Nasıl olduysa artık, her birimiz hem birbirimizin hem de kendimizin psikoloğu
kesildik. Davranışlarımıza gerekçeler buluyor; egolarımızdan, beynimizin bilmem
hangi Grekçe isimli bölgesinden, ebeveynimizden, ne olduğu belirsiz bir “depresyondan”

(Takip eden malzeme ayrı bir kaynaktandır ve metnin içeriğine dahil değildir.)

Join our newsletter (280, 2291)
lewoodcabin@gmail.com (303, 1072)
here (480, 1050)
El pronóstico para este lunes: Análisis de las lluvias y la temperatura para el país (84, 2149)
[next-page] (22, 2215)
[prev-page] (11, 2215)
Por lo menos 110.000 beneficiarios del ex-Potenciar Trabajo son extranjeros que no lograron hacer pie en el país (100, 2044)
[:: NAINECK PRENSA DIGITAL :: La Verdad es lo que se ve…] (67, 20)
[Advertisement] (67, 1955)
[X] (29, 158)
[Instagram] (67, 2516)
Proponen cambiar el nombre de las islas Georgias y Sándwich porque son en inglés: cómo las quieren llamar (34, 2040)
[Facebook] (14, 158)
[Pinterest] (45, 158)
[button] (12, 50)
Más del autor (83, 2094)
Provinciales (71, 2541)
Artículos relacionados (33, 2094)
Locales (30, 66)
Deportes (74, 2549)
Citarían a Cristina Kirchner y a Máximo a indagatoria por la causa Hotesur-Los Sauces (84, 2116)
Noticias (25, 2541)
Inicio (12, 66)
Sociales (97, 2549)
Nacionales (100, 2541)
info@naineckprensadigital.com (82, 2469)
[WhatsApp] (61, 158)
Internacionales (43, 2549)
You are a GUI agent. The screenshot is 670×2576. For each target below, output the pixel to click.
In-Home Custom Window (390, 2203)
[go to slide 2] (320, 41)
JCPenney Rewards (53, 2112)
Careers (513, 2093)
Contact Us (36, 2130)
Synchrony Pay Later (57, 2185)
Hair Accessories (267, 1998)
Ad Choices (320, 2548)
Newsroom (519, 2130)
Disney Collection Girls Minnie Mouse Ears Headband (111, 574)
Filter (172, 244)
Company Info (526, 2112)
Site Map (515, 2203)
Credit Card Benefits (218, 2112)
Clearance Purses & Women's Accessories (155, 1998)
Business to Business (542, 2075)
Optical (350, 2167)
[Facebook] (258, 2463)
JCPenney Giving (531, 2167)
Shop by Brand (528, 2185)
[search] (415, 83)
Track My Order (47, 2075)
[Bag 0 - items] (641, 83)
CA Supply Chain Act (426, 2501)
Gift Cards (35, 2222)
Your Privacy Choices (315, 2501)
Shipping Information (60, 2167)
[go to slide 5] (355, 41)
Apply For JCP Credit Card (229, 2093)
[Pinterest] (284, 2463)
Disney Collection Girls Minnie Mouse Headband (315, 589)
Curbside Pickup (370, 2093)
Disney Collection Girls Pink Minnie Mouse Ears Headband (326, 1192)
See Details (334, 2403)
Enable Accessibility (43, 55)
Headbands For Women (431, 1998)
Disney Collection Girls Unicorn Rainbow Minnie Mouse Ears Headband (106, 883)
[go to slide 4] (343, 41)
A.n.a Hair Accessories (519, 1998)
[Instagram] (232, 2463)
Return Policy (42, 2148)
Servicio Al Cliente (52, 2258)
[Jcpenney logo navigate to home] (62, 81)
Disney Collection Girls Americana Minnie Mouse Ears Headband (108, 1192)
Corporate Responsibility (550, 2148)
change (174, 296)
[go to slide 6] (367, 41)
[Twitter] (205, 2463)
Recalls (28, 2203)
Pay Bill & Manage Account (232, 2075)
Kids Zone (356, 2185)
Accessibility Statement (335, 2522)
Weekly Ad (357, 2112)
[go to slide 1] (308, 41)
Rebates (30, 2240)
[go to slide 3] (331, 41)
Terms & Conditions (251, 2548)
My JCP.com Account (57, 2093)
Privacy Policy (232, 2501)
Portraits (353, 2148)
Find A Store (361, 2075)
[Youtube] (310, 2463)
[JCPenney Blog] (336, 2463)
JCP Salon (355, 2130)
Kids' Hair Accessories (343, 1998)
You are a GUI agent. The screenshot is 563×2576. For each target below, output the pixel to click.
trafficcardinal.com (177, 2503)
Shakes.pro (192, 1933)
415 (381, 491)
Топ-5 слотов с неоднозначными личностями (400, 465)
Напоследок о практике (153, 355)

bahsediyor; kederli kaderlerimize olmadık sebepler arıyor, “psikanalitik” teşhisler
koyuyoruz. Savunma mekanizmalarımızı kuvvetlendirip duruyor; sevimsiz, kaskatı yapma
ve süslü benlikler oluyoruz böylelikle. İnsan olmaktan çıkıp zavallı fantastik imgelere,
edilgin statik biblolara dönüyoruz.
Hepiniz mi
psikologsunuz Tanrı aşkına? Yapıp ettikleriniz sadece yapıp ettiklerinizden
ibaret, oysa. Tüm bunlara gerekçeler aramak ve öz-hikâyeler yaratmak; devletlerin
şu anki durumunu kuvvetlendirmek için resmi tarih uydurmasından ne kadar
farklı? Yapıp ettiklerinize ya da korkudan yapamadıklarınıza; anne babanızı da
işin içine katıp yarım yamalak öğrendiğiniz Freudçu teorilerden derme çatma,
yalan yanlış mefhum ve ifadelerle doneler aramanızda bir sorun yok mu?
Korkularımızı maskelemenin
en kolay yolu bir bakıma bu tabii: “Annem böyle yapmasaydı...” “Şu ülkede
doğmasaydım...” “Şu mahallede zorluklar içinde büyümeseydim...” “Kocamın
dayağına maruz kalmasaydım...” “İlk çocuk olmasaydım...” Vesaire, vesaire,
vesaire.
Bırakın bu
salaklıkları artık. Siz ne bir psikologsunuz (ki onların da bu saçmalığa devasa
katkılarını inkâr edemeyiz); ne ideolojik bir tarih yazıcısısınız, ne de gerçek
anlamıyla bilime gönül vermiş, hakikat sevdalısı bir düşünür... Hiçbiri
değilsiniz. Gerekçeler aramaktan bir süreliğine de olsa vazgeçin. Sanki Yunan
tragedyasının tanrısı, tanrıçası olmuş gibi bir hâliniz var... Siz düpedüz
insansınız, canım kardeşlerim. Biz düpedüz, etten kemikten, fani ve ders almayı
bilmeyen zavallı mahluklarız. Ve bunu samimiyetle duyumsayabildiğimizde, o
bedene gömülmüş ruhlarımızın sonsuzluğuna aklımız bir nebze erebilecek belki. Olmakta
olanla hiçbir ilgisi olmayan, o kendi yarattığımız ahlâksız hikayelerin neden-sonuç
ağlarının dışına taşabileceğiz. Böylece akıl dışı ertelemelerden, fetişlerden, yapay
kederlerden vazgeçebilecek, irademize sahip çıkabileceğiz. Kurgulanmış yapay benliklerimizin manasızlığını
görebileceğiz hatta. Olabileceğiz belki. Kim bilir? Varolmakta olandan umut
kesilmez, zira.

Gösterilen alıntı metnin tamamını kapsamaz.